======== EXCERPTED PASSAGE ========
Parmesan Mushroom Chicken Wild Rice Soup (Print View)

Comforting creamy soup with tender chicken, earthy mushrooms, wild rice, and Parmesan.

# Components:

→ Proteins

01 - 2 boneless, skinless chicken breasts (about 14 oz), diced

→ Vegetables

02 - 8.8 oz cremini or white mushrooms, sliced
03 - 1 medium onion, diced
04 - 2 medium carrots, diced
05 - 2 celery stalks, diced
06 - 3 cloves garlic, minced

→ Grains

07 - 1 cup wild rice, rinsed

→ Liquids

08 - 6 cups chicken broth, preferably low sodium
09 - 1 cup whole milk or half-and-half

→ Dairy

10 - 0.5 cup freshly grated Parmesan cheese, plus extra for serving

→ Fats

11 - 3 tablespoons unsalted butter

→ Thickeners

12 - 2 tablespoons all-purpose flour or gluten-free flour blend

→ Herbs & Seasonings

13 - 1 teaspoon dried thyme
14 - 1 bay leaf
15 - 0.5 teaspoon freshly ground black pepper
16 - Salt to taste

→ Garnish

17 - Chopped fresh parsley, optional

# Directions:

01 - In a large pot or Dutch oven, melt 2 tablespoons of butter over medium heat. Add the diced chicken and cook until lightly browned and cooked through, approximately 5 to 6 minutes. Transfer to a plate and set aside.
========
Update the soup recipe by writing out everything from "17 - Chopped" down to "and set aside." again, with "medium heat" replaced by "medium-low heat".
======== DATA TO EXAMINE ========
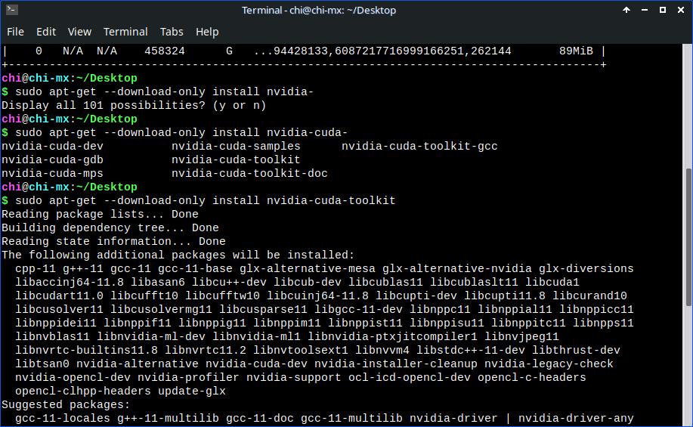Open the Help menu
Screen dimensions: 693x427
(x=207, y=32)
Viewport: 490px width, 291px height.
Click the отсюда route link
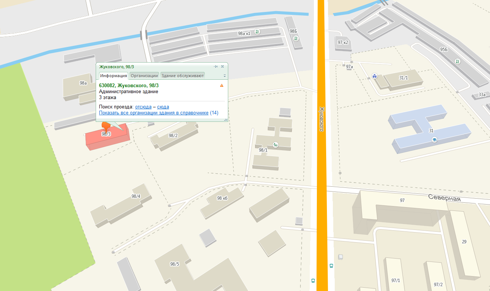point(143,107)
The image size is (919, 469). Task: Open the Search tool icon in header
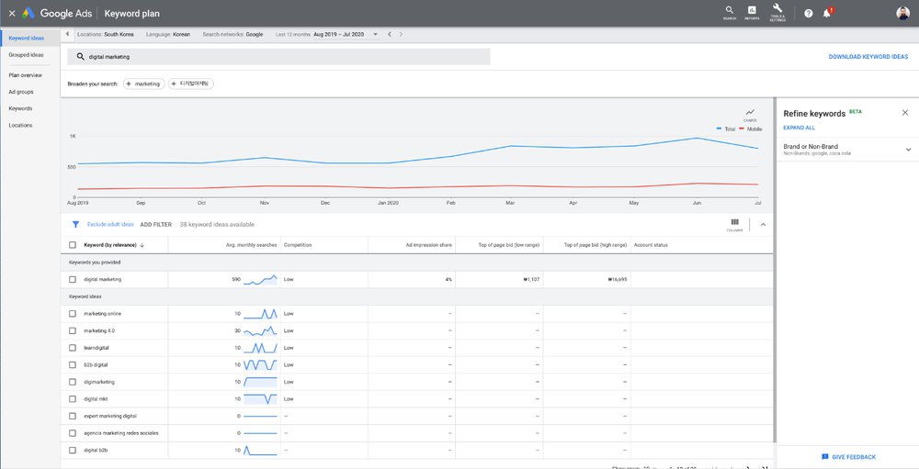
========
• TASK RESPONSE:
17 - Chopped fresh parsley, optional

# Directions:

01 - In a large pot or Dutch oven, melt 2 tablespoons of butter over medium-low heat. Add the diced chicken and cook until lightly browned and cooked through, approximately 5 to 6 minutes. Transfer to a plate and set aside.